Requirement = In the entries below, tally the lines that contain the string "Given", then state that number alone.

[Collected data]

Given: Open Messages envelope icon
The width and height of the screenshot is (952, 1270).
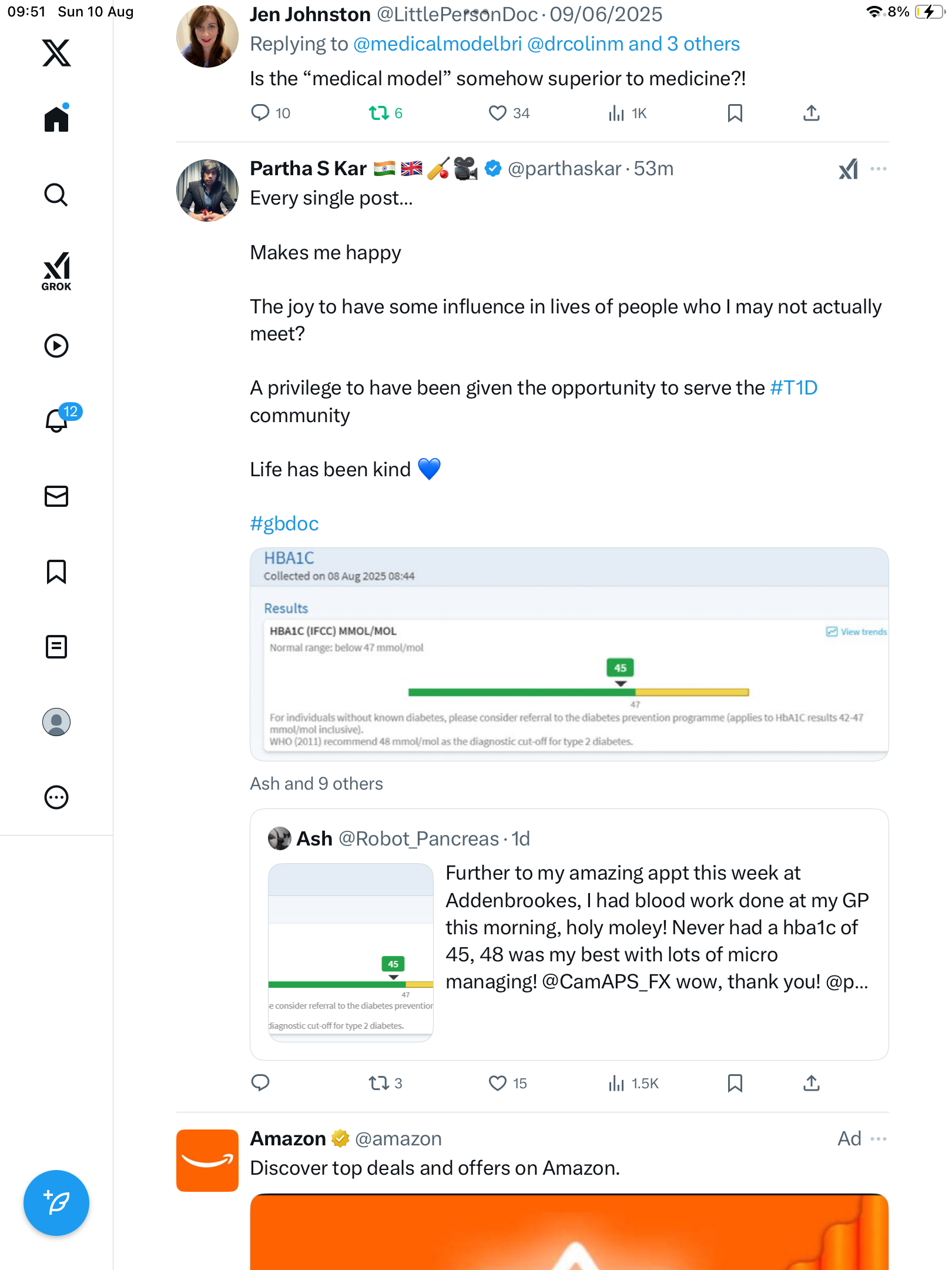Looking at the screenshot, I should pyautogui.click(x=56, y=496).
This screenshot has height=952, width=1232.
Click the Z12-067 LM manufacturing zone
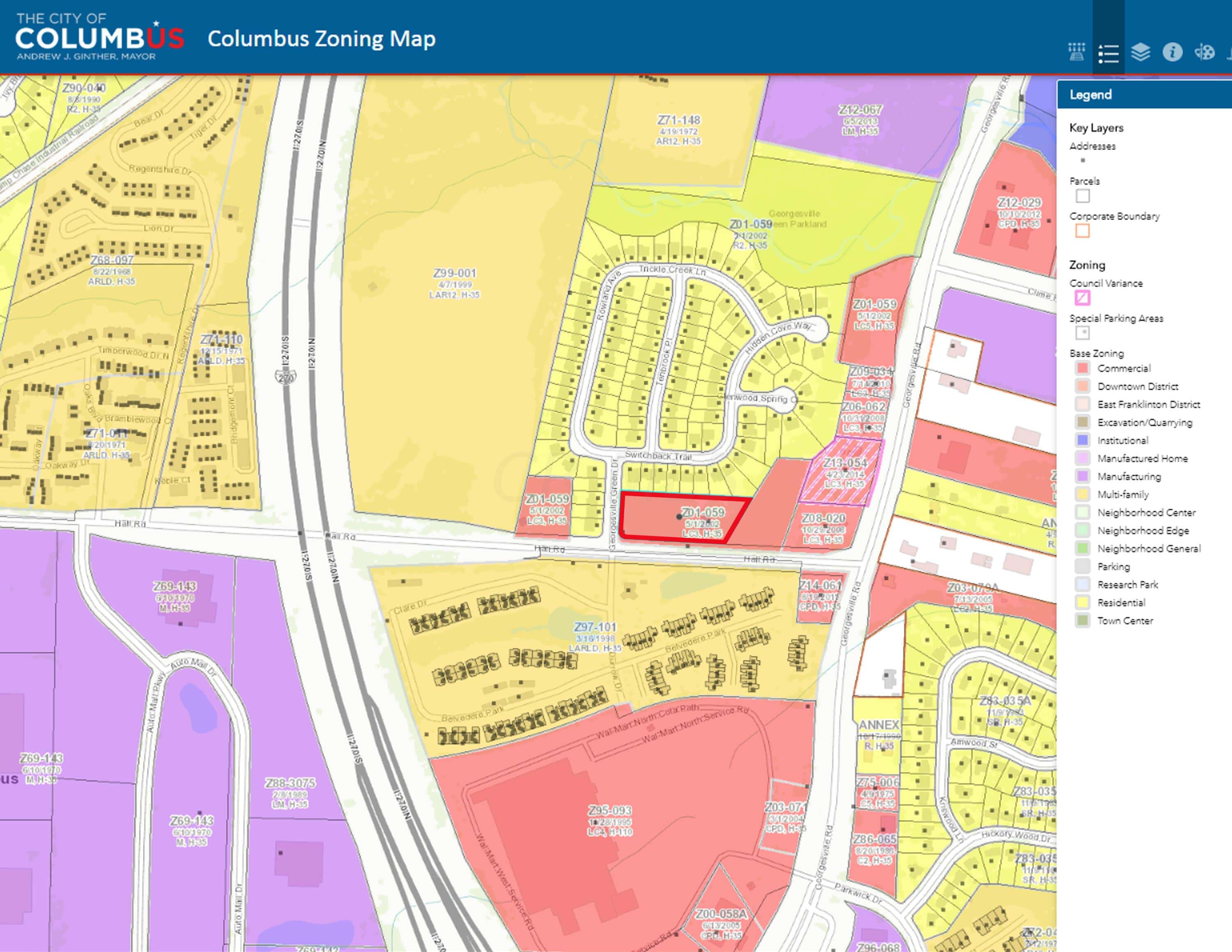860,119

* * *

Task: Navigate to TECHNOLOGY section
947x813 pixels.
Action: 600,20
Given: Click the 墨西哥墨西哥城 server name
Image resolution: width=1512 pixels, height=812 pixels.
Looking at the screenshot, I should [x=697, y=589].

Response = 2